Discharge to skilled nursing facilities after a heart attack or heart failure explains little of variation in hospital readmissions
Research Activities, August 2012, No. 384
After a heart attack or heart failure, some patients are sent to skilled nursing facilities (SNFs) to take advantage of intensive monitoring and recuperation. Hospitals vary widely in how many of these patients they send to SNFs after hospitalization. Also, high rates of admission to SNFs had no substantial impact on 30-day readmission rates to hospitals, according to a new study.
The researchers reviewed claims data from fee-for-service Medicare patients admitted to a hospital with a heart attack or heart failure. From these data, rates of admission to SNFs were calculated as well as 30-day readmission rates to hospitals.
Hospital readmission rates were 24.7 percent for heart failure patients and 19.9 percent for heart attack patients. The rate of admission to a SNF ranged considerably among various hospitals for both groups of patients. For heart failure patients, higher rates of SNF use were not associated with lower hospital readmission rates. Hospitals with high SNF usage rates for heart attack patients had higher readmission rates for these patients. However, this relationship was weak, with SNF rates explaining less than 4 percent of the variation in hospital readmission rates. Even hospitals with low readmission rates for both groups had high and low usage of SNFs.

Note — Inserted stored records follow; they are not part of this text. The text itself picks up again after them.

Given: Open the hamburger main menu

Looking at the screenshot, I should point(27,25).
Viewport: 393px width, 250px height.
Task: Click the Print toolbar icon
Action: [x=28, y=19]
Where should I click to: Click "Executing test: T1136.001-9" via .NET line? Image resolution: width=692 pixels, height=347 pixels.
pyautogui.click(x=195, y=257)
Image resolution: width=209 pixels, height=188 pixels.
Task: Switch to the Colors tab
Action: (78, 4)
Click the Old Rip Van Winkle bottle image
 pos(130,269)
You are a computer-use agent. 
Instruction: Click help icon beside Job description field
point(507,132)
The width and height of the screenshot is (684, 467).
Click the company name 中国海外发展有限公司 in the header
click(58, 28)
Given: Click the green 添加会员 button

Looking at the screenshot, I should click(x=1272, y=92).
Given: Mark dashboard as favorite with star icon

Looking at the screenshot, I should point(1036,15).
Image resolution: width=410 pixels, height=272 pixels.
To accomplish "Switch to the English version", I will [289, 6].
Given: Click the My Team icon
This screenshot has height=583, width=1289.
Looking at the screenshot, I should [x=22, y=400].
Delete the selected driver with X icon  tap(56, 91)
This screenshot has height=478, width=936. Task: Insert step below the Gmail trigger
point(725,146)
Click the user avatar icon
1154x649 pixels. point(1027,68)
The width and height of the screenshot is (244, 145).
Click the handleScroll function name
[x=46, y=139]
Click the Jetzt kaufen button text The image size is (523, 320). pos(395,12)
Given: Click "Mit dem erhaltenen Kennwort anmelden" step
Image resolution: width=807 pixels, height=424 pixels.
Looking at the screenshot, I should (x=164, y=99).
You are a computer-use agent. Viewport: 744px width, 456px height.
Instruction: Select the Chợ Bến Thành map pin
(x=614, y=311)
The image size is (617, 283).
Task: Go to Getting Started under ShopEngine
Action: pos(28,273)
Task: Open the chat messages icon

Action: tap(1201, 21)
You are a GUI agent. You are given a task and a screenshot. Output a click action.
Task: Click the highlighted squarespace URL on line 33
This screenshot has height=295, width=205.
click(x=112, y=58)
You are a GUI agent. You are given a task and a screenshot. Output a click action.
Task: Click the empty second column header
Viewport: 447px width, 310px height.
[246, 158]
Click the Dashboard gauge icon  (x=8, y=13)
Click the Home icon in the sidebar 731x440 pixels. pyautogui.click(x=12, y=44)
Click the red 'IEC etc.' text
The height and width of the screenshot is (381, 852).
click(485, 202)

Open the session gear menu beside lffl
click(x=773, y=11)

The study was supported in part by the Agency for Healthcare Research and Quality (HS18781).
See "Skilled nursing facility referral and hospital readmission rates after heart failure or myocardial infarction," by Jersey Chen, M.D., M.P.H., Joseph S. Ross, M.D., M.H.S., Melissa D.A. Carlson, Ph.D., and others in the January 2012 The American Journal of Medicine 125(1), pp. 100.e1-100.e9.